Melanoma Treatment and the Road to Recovery
Jill Zeilstra (63) of Cedar Rapids says it has been years since she last visited a dermatologist, “my sister convinced me to get checked, it had been long enough!” Zeilstra’s favorite hobbies are swimming and kayaking – hobbies that have exposed her to plenty of sunshine over the years.
She visited her dermatologist in December 2018, “Of all things, the doctor was concerned about a dry patch of skin on my shoulder. I would have never thought twice about it,” says Zeilstra. A sample was biopsied and results confirmed melanoma. Surgery was needed to remove the lesion and Zeilstra chose Dr. John Vander Zee, plastic surgeon with the Advanced Melanoma and Skin Cancer Clinic at the Helen G. Nassif Community Cancer Center, for the procedure. “He created a thorough map for testing and clearly communicated the process of removal to me. He did a fabulous job and we didn’t waste any time,” says Zeilstra.
In addition to removing the melanoma, three nearby lymph nodes were removed for testing. The procedure was a success and the lymph nodes were free of cancer cells. Zeilstra’s next phase of treatment involved healing her shoulder at the surgery site.
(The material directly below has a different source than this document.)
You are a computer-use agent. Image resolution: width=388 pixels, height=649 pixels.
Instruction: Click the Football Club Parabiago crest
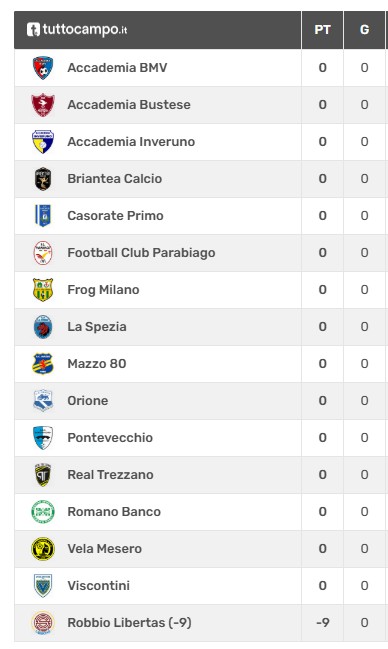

Zeilstra has worked at a local fulfillment center for the last 17 years, a job that often requires lifting heavy objects above her head. Given that the surgery site was on her shoulder, physical therapy was necessary. “I was very anxious about the healing process. I wondered when I would be strong enough to go back to work,” explains Zeilstra.
She began working with Matt Schmitz, cancer exercise specialist at the Nassif Community Cancer Center. He aligned exercises and therapy with her duties at work and what she physically does for hobbies, relaxation and enjoyment. “Jill is like many people that I see,” says Schmitz, “She’s very active in the summer months and wants to get back to her regular activities and work.” He explains the first goal was to regain range of motion lost during treatment to ensure there would be no lingering side effects. Once she regained proper range of motion, they worked to build up her strength so she could confidently go back to work and resume her normal lifestyle and activities.
“The team at the Community Cancer Center has bent over backwards for me. Whenever I was worried they put me at ease,” says Zeilstra.
Today Zeilstra is feeling strong enough for work and is looking forward to the summer months. She’ll continue to see her dermatologist for routine skin exams and hopes her story encourages others to do the same.